Nel corso degli anni, ho reclutato e addestrato dozzine di gruppi di giovani a lavorare con i bambini più piccoli. Convincerli a candidarsi per il lavoro in primo luogo è facile. La maggior parte dei candidati è fiduciosa, sensibile tuttofare, felice di aggiungere ancora un altro risultato positivo ai loro crescenti CV. Ma c’è sempre un candidato che è diverso. Lui o lei sarà la persona giovane che mi viene consigliato di non accettare mai nella mia squadra in nessuna circostanza. “Ha dimostrato di essere l’ultima persona con cui dovremmo fidarci delle responsabilità per gli altri!” Avvertono i miei colleghi.
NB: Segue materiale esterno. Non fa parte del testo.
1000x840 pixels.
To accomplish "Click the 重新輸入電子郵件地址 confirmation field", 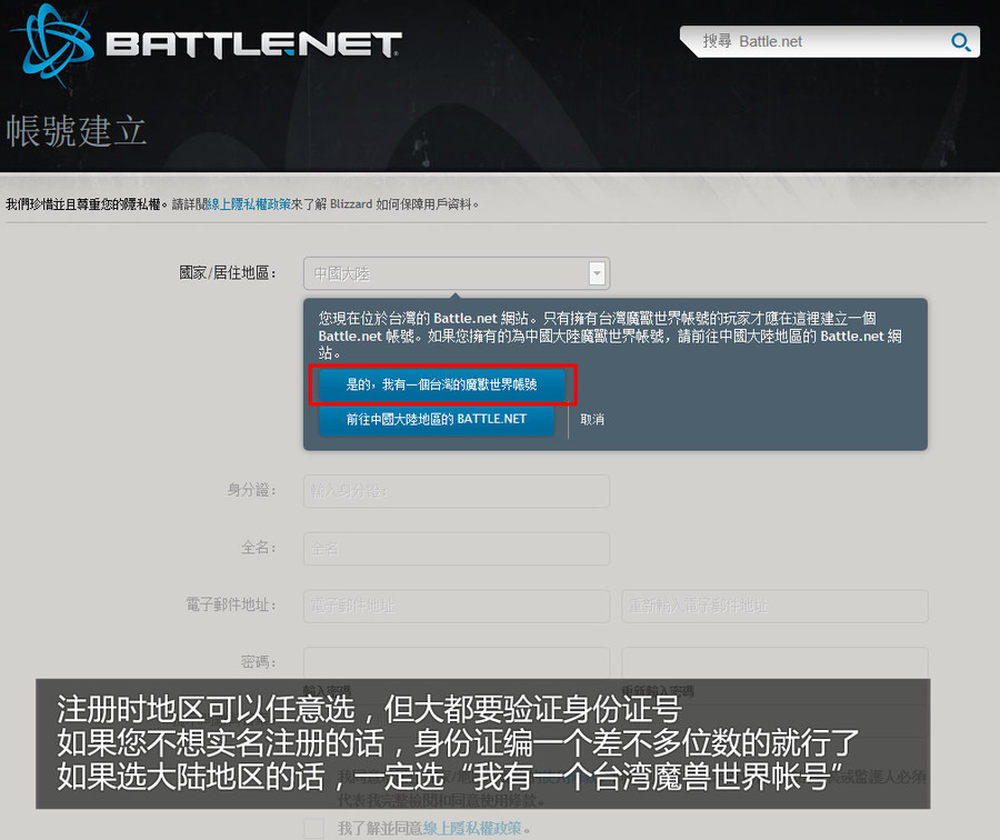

Oppure, “È un modello di ruolo terrificante!” Consiglia il gruppo di attori nella sala del personale. “Non può nemmeno badare a se stessa, non importa agli altri!”

Eppure, con il supporto e l’addestramento strutturati, questi giovani sfiduciati diventano quasi sempre delle star, sorprendendo gli scettici nella stanza dello staff mettendo da parte il proprio tumulto per sostenere i bambini più piccoli con compassione e con gentilezza. In effetti, la loro gentilezza è in parte informata dal loro tumulto. Sanno cosa vuol dire sentirsi presi, sentirsi soli, provare vergogna, sentirsi senza speranza. Da qualche parte dentro di loro, hanno deciso di non farlo accadere ad altre persone. E perché sono stati così arrabbiati da soli, pieni di odio e rabbia per le ingiustizie inflitte su di loro, sono disperati per fare ammenda, per mostrare al mondo che non sono così cattive persone in realtà.

Sempre più, penso che essere gentili con le altre persone sia l’unica cosa che conta davvero. Metti su questa terra senza una ragione ovvia, possiamo essere crudeli l’uno con l’altro o possiamo essere gentili. Ci arrabbiamo perché ci interessa, e dato il giusto tipo di supporto, possiamo incanalare la nostra rabbia in gentilezza.